- _Task objective_: Every line with the string "page" should be copied from the data.

(Entries taken from a collection)
----------------------------------------

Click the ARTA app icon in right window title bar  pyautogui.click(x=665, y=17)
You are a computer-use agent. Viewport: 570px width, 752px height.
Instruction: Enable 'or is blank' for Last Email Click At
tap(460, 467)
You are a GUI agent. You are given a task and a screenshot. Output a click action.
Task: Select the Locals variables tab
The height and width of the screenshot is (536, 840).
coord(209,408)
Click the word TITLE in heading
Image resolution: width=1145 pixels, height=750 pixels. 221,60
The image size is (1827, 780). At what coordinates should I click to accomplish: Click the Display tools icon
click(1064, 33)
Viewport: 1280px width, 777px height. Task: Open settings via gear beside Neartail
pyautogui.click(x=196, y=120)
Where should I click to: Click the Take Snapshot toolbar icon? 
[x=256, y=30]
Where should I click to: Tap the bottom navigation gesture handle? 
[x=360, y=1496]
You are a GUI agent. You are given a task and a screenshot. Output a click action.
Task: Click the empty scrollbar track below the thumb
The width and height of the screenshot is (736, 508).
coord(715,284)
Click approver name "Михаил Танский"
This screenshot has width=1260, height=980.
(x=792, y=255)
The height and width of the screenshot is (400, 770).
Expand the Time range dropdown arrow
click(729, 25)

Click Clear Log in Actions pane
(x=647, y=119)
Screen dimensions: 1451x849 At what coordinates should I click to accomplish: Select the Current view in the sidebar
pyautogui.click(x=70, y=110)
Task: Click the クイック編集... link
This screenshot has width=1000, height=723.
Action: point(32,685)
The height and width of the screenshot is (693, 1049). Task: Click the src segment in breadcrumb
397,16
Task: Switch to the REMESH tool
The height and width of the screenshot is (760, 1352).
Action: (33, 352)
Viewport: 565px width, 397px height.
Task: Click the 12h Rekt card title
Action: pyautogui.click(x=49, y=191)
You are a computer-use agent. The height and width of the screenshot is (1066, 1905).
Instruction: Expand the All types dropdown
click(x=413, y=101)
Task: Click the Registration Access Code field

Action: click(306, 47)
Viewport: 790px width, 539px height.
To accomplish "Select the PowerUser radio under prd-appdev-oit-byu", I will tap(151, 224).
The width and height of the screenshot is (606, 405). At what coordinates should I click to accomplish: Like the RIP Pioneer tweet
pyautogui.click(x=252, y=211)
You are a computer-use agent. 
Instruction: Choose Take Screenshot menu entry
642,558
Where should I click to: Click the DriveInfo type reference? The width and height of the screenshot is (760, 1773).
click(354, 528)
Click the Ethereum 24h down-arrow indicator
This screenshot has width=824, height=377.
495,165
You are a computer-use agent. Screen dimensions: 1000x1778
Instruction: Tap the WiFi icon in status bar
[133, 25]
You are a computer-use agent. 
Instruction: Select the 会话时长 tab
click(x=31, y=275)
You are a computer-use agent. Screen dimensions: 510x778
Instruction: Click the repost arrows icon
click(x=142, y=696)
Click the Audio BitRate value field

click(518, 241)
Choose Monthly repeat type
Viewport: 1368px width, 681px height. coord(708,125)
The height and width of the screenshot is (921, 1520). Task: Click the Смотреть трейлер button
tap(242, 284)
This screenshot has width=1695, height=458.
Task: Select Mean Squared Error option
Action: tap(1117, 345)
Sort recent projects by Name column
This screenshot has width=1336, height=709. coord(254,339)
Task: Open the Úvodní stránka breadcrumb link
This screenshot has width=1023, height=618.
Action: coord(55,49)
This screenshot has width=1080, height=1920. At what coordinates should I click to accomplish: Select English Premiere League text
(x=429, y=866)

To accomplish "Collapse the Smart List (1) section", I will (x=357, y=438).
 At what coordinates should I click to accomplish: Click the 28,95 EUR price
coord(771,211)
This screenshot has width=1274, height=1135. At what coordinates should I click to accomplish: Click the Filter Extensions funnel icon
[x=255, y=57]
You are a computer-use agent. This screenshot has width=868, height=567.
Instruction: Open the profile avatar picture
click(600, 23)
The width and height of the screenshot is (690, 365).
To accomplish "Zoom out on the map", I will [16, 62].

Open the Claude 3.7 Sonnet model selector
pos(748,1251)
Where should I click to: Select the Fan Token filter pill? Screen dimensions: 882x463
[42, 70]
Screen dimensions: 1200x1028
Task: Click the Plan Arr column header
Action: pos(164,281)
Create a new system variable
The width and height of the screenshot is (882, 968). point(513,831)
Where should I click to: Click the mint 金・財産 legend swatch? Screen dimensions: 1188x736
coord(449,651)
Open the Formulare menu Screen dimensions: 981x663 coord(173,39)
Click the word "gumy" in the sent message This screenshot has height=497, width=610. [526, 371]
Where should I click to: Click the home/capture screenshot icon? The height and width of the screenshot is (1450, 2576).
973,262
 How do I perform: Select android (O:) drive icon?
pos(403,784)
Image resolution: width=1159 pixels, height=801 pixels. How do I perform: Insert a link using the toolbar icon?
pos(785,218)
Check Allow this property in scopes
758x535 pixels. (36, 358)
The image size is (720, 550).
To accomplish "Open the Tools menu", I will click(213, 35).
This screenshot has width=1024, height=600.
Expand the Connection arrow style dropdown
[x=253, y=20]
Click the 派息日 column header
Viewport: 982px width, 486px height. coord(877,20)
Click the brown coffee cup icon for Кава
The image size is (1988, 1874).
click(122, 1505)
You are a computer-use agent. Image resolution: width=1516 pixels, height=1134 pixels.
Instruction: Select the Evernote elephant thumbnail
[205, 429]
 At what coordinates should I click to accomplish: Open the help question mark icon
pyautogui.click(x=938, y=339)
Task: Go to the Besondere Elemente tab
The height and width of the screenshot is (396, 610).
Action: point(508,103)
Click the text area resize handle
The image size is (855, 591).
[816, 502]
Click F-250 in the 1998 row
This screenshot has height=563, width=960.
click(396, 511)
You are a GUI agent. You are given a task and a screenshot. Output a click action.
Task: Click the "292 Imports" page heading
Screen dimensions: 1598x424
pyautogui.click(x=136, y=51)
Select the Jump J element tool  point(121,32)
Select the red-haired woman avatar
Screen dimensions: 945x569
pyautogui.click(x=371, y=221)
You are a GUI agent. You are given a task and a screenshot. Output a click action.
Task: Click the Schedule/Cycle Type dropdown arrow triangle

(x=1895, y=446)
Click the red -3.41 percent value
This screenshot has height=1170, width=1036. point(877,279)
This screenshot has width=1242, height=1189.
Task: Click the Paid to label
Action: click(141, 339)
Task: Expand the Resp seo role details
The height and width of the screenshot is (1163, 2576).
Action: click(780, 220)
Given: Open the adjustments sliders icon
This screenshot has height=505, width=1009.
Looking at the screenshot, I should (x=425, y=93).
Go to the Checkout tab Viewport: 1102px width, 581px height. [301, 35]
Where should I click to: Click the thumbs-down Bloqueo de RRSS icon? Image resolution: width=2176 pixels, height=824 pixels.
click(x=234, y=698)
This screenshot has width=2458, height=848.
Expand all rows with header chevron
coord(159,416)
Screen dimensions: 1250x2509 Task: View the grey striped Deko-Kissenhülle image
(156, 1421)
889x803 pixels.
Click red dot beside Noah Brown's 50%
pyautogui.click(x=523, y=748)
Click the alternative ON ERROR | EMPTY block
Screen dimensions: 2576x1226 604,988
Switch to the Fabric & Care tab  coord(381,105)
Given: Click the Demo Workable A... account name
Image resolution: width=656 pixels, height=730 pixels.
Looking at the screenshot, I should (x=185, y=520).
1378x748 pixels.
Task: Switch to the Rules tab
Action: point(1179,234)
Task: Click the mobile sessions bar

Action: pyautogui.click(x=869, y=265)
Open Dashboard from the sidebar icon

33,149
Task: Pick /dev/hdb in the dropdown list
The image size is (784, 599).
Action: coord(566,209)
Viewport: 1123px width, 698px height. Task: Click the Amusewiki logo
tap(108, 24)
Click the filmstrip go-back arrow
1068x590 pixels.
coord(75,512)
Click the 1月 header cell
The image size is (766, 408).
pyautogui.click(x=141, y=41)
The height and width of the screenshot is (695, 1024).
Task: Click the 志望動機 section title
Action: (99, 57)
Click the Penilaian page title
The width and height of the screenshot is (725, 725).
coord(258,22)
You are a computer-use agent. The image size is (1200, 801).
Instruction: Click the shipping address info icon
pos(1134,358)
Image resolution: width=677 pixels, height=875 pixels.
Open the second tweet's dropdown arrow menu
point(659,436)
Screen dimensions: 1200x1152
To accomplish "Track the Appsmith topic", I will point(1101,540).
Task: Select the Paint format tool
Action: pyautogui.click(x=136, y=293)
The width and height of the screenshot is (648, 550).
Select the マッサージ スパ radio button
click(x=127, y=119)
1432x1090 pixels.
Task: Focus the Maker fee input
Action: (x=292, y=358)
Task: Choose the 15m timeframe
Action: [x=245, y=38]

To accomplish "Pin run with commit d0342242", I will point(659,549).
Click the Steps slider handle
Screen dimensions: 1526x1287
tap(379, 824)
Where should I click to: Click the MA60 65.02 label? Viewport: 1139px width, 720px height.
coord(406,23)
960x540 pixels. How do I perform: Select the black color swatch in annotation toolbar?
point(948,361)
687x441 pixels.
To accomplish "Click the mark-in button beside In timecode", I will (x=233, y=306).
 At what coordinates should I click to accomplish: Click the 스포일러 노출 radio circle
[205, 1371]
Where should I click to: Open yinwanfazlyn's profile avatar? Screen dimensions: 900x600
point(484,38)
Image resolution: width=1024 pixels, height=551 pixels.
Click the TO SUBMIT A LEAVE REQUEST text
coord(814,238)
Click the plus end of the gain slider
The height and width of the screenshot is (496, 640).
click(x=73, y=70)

----------------------------------------

- _Response_:
Task: Click the "292 Imports" page heading
Click the Penilaian page title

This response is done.